A Long March 2D rocket with a Yuanzheng-3 upper stage lifted off from Jiuquan Satellite Launch Center in the Gobi Desert at 1:27 a.m. Eastern (0527 UTC) March 21. The China Aerospace Science and Technology Corp. (CASC), confirmed launch success around three hours later, also revealing the payloads for the mission to be the Yunhai-2 (02) batch of satellites.
The satellites were likely released into a series of orbits following a series of burns by the YZ-3 upper stage. The launch follows a similar mission from 2018 which saw a first group of six Yunhai-2 satellites put into orbit by a Long March 2D and YZ-3 combination.
These satellites are described only briefly as to be used mainly for atmospheric environment detection, space environment monitoring, disaster prevention and reduction, and scientific experiments, according to Chinese state media.
The Yunhai series are, however, assessed to be military weather satellites by some Western analysts. They are believed to use Global Navigation Satellite System (GNSS) Radio Occultation (GNSS-RO) to collect atmospheric data. GNSS-RO detects changes to GNSS signals as they pass through Earth’s atmosphere and ionosphere providing data useful for weather forecasting and atmospheric processes, ionospheric research and other areas.
Curiously, the first Yunhai-2 satellites, launched in late 2018, were inserted into initial, curricular orbits, with three orbiting at 520 km and another three at 1,095 km. However, all six are now in roughly circular 800 km orbits, either raising or lowering their orbits significantly in mid-2019.
The YZ-3 (“Expedition-3”) is equipped with a 5kN main engine and an autonomous navigation and guidance system. It can perform over 20 autonomous rapid orbital maneuvers. It is primarily for deploying multiple satellites into different orbits, according to the Shanghai Academy of Spaceflight Technology (SAST).
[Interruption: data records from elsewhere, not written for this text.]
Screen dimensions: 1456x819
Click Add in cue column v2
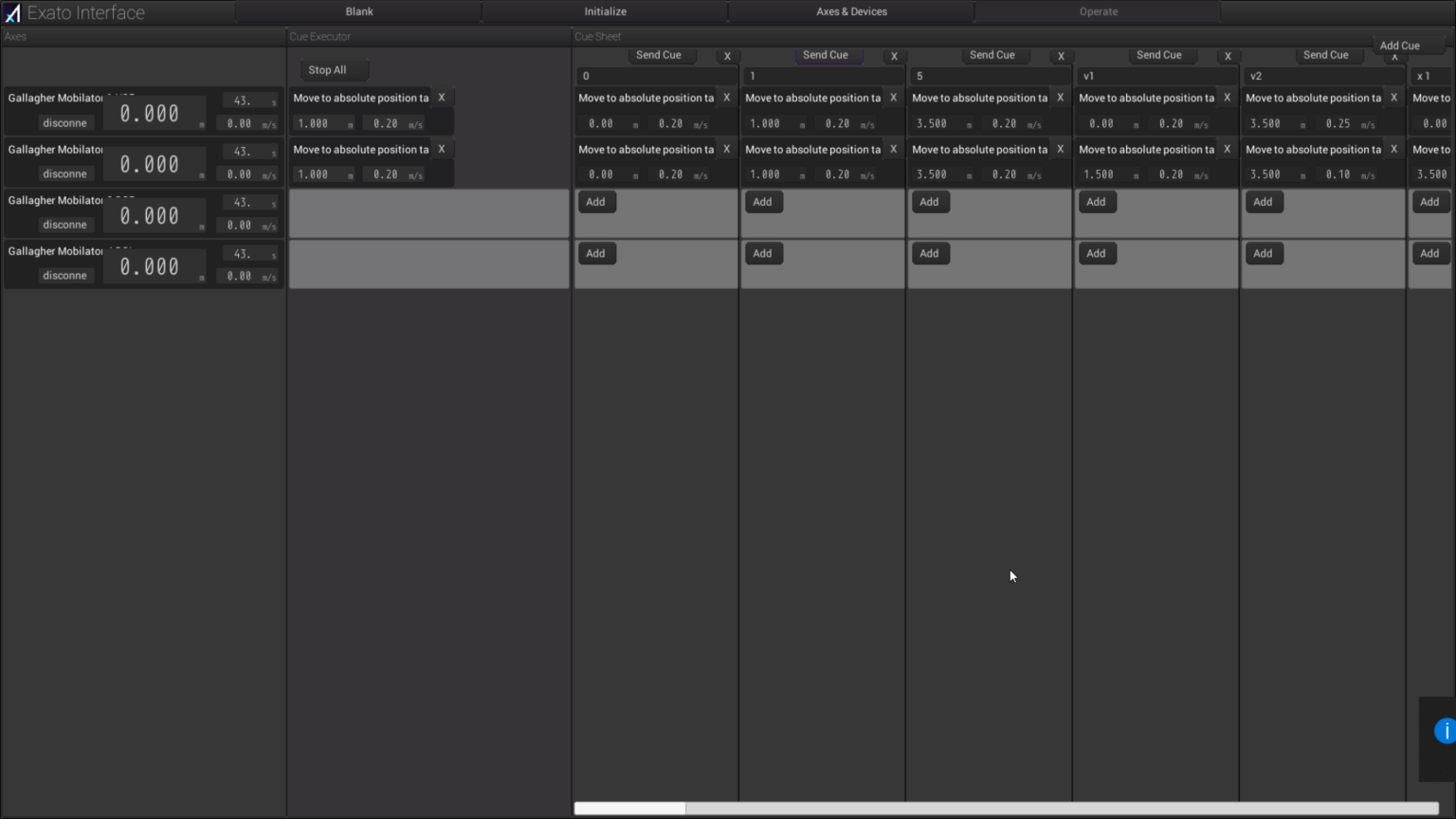click(x=1264, y=201)
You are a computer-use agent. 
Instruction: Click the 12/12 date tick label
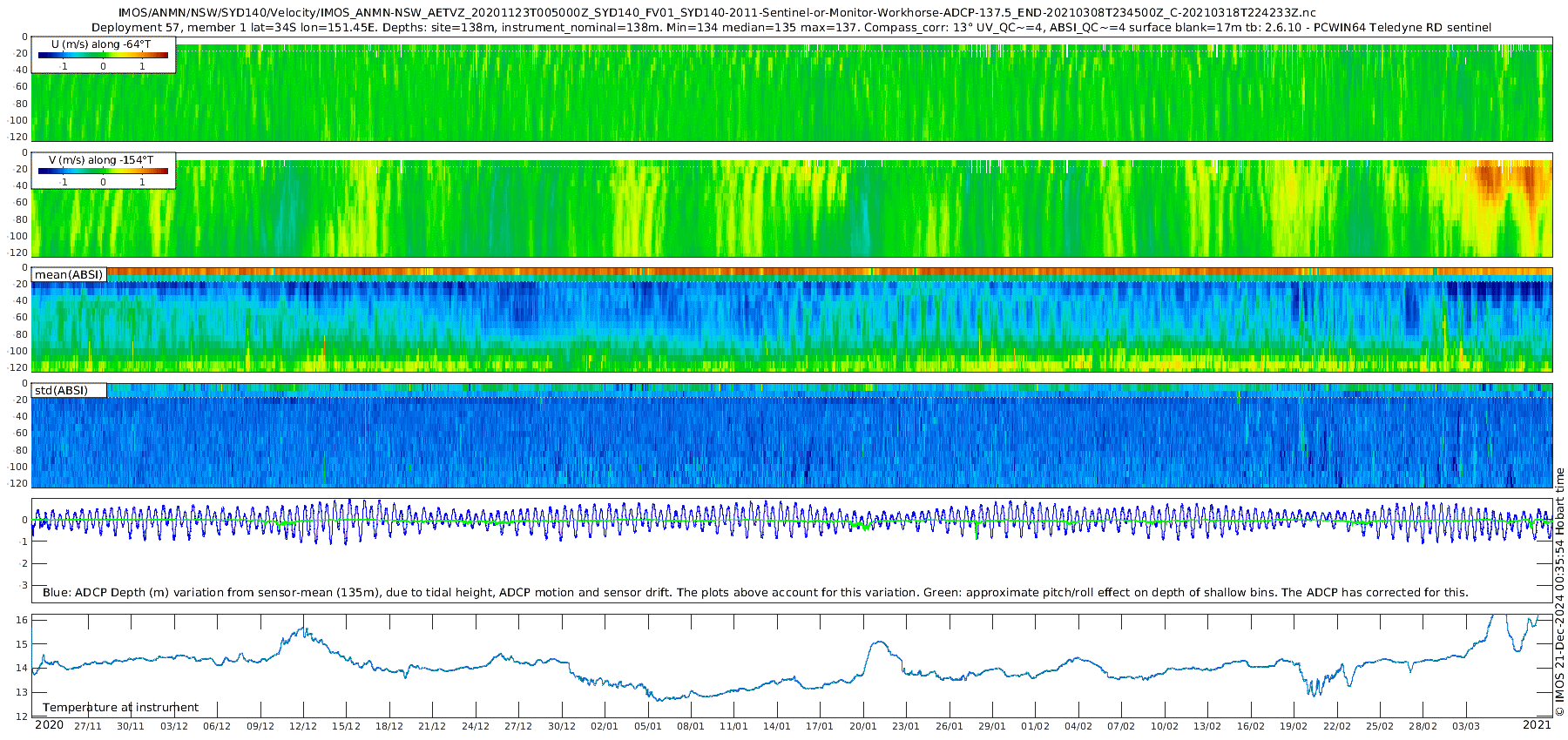click(x=302, y=726)
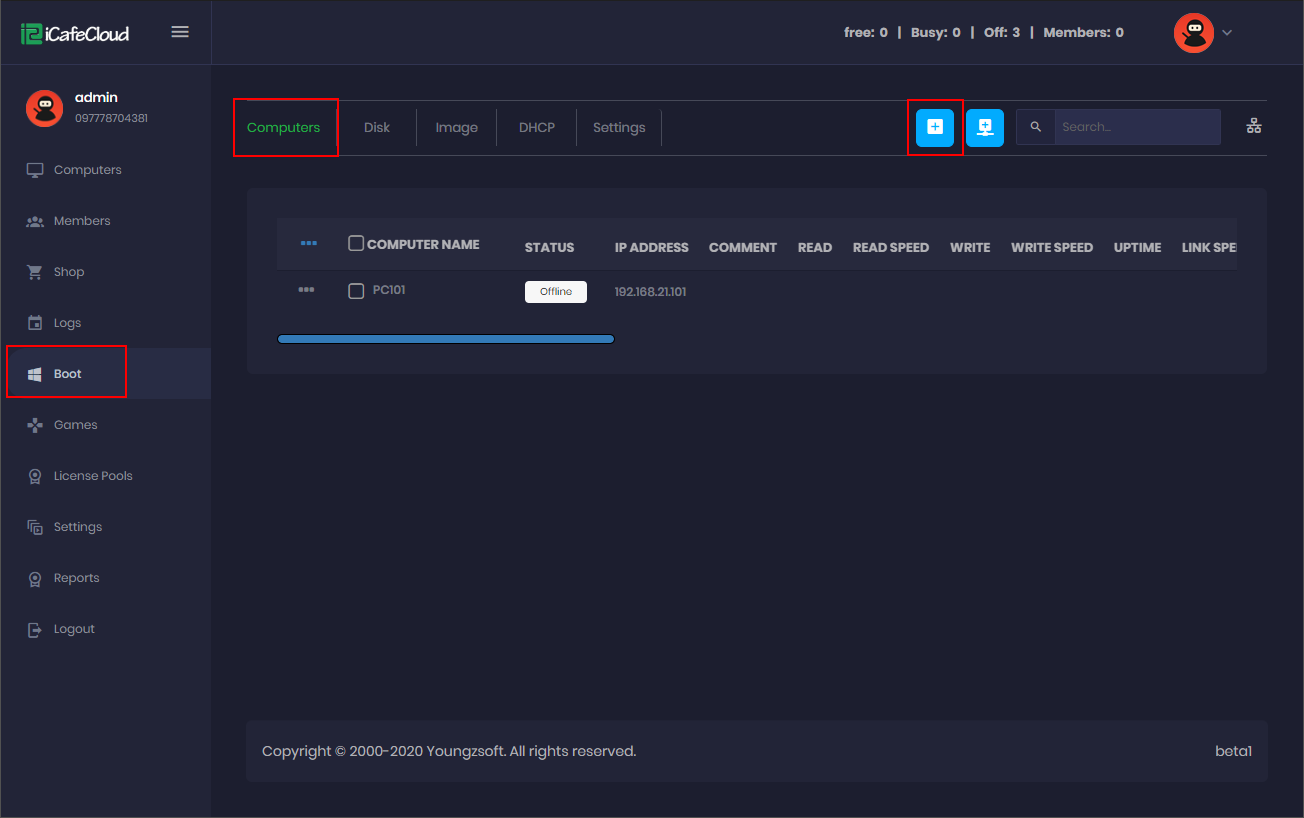1304x818 pixels.
Task: Toggle the Offline status badge for PC101
Action: 556,291
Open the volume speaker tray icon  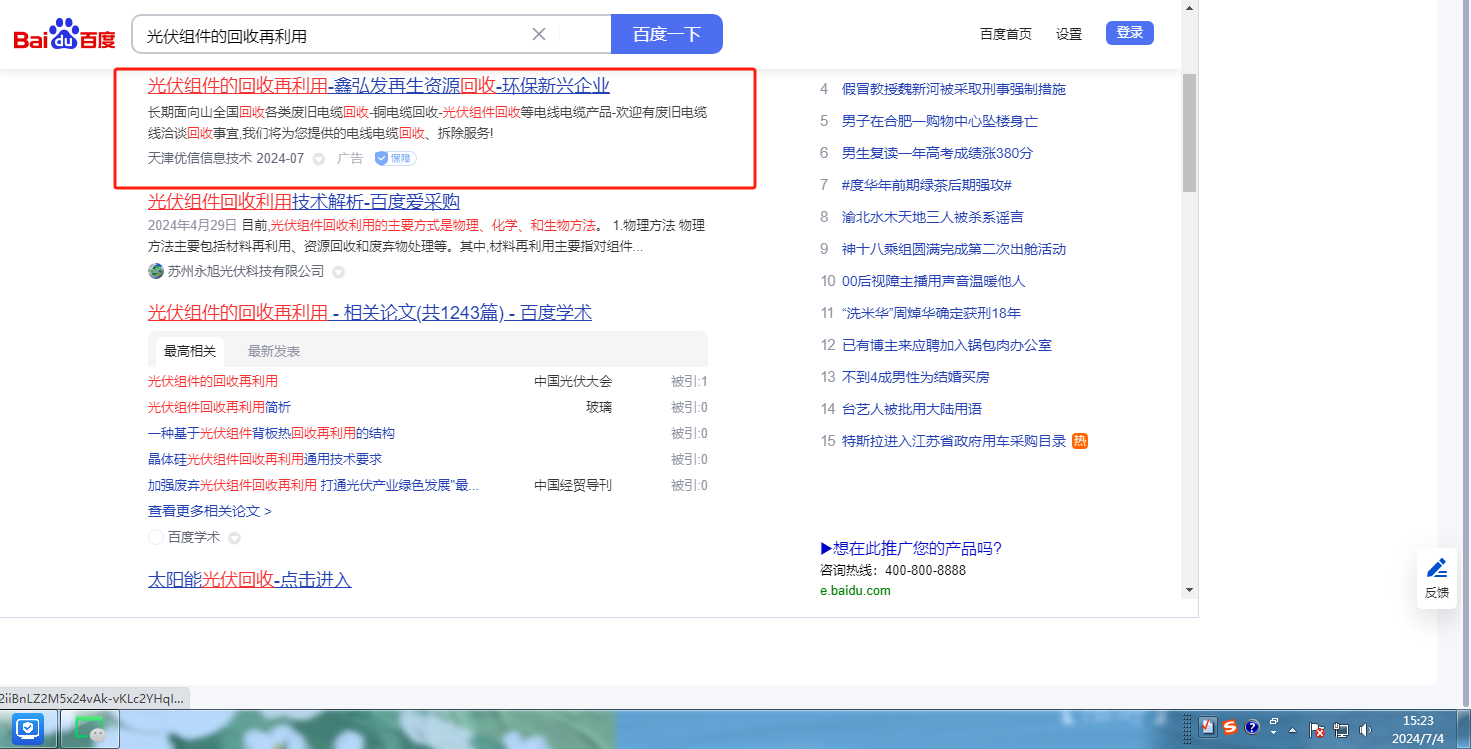tap(1365, 730)
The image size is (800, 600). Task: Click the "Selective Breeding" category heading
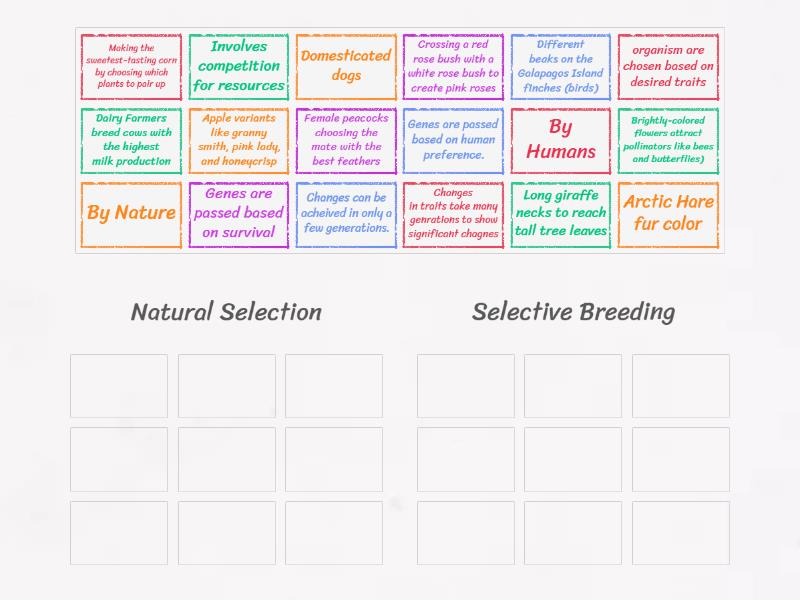[573, 312]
SAST also produces the Long March 2D.
Last week’s malfunction of a YZ-1S upper stage did not impact Thursday’s mission. That upper stage was developed by the China Academy of Launch Vehicle Technology (CALT), another CASC institute.
U.S. Space Force tracking has the YZ-1S from the DRO-A/B launch in a highly-elliptical high Earth orbit. Orbital data, from March 15, has the upper stage in a 524 x 132,577-kilometer-orbit, someway short of reaching the moon. The pair of small satellites were intended to enter a lunar distant retrograde orbit (DRO). China has provided no updates since a terse media note acknowledging the malfunction.